Una tragedia familiare ha sconvolto il quartiere di via Shakespeare a Bologna nella notte tra venerdì e sabato. I vicini hanno scoperto i corpi senza vita di Roberto Rizzioli, 82 anni, e della moglie Gianna Galletti, 86 anni, all’interno del loro appartamento al quarto piano. Secondo le prime ricostruzioni, l’uomo avrebbe sparato due colpi di pistola contro la moglie, mentre questa dormiva nel letto, per poi rivolgere l’arma contro se stesso.
La scoperta dei vicini e l’intervento delle forze dell’ordine
Intorno alle 6.30 di sabato 11 luglio, i vicini di pianerottolo si sono insospettiti per alcuni rumori e per la porta di casa lasciata socchiusa. Allarmati, hanno chiamato il 118, ma per la coppia non c’era più nulla da fare. Sul posto sono intervenute immediatamente le forze dell’ordine, il medico legale e la Scientifica, che ha posto l’appartamento sotto sequestro per gli accertamenti del caso.
Il biglietto d’addio e le prime ipotesi
All’interno dell’abitazione è stato trovato un biglietto d’addio con riferimenti al testamento. Secondo le prime ipotesi degli investigatori, a spingere l’uomo al gesto potrebbe essere stata una grave malattia della moglie. Tuttavia, si tratta di un quadro ancora iniziale, su cui sono in corso approfondimenti.
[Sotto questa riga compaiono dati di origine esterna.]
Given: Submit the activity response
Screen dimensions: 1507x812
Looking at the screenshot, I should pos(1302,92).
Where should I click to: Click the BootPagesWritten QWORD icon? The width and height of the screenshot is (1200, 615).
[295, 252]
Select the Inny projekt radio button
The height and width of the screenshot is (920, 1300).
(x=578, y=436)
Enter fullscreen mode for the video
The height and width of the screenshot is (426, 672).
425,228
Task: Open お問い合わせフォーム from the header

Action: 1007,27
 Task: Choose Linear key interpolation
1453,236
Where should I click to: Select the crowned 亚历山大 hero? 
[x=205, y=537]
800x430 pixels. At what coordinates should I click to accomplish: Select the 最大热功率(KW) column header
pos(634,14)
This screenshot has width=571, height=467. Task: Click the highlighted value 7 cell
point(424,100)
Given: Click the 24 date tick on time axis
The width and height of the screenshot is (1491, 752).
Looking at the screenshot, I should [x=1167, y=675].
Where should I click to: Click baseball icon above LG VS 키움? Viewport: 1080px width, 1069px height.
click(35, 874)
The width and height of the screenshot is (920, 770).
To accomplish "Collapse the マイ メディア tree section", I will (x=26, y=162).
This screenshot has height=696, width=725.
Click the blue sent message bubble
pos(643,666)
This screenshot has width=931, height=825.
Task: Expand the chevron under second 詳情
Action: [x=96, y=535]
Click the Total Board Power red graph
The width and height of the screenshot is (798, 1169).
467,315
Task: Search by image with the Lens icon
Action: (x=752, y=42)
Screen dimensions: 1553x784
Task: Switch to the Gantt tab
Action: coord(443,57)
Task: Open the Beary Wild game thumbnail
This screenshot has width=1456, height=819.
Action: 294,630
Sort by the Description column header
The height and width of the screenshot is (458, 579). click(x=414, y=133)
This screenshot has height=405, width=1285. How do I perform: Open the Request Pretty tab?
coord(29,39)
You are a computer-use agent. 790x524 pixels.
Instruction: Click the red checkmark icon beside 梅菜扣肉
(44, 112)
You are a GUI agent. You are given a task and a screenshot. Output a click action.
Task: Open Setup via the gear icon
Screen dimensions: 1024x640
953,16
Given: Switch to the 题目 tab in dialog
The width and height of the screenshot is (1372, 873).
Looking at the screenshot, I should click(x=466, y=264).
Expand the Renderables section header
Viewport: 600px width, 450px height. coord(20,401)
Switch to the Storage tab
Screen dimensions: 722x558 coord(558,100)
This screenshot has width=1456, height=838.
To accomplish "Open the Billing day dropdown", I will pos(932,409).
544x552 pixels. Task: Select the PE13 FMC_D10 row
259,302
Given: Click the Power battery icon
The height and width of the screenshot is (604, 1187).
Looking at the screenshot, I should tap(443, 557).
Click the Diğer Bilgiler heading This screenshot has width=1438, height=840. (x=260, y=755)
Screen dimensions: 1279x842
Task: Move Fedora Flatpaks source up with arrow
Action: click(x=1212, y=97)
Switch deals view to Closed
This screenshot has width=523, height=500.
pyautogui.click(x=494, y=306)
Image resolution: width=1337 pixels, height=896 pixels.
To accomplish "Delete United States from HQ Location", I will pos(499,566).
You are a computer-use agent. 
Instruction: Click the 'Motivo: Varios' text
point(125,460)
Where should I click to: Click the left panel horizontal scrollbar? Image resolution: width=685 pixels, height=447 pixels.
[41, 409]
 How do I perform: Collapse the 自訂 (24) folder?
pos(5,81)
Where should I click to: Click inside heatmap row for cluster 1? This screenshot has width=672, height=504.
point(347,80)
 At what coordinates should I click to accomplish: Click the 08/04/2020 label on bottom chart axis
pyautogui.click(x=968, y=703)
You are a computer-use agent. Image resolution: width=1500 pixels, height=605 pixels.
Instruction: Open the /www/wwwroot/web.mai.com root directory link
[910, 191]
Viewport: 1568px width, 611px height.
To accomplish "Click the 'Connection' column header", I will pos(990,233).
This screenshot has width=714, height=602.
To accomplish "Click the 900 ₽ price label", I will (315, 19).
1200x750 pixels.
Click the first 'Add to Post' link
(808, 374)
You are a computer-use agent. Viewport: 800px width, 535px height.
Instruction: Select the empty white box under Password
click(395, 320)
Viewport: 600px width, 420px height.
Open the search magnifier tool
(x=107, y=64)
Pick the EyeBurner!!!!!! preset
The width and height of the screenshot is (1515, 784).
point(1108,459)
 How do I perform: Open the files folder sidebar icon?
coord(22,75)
La vita della coppia e le testimonianze dei vicini
La coppia, senza figli, era descritta dai vicini come molto cordiale. Chi li conosceva bene ha ipotizzato che potesse trattarsi di una scelta condivisa maturata nel corso della loro lunga vita insieme. Tuttavia, questa ipotesi resta affidata alle verifiche degli inquirenti, che dovranno fare luce su quanto accaduto.
La vicenda ha lasciato sconvolti i residenti del palazzo e l’intera comunità di Bologna. Le indagini sono ancora in corso per ricostruire nel dettaglio la dinamica dei fatti e comprendere le motivazioni che hanno portato a questa tragedia.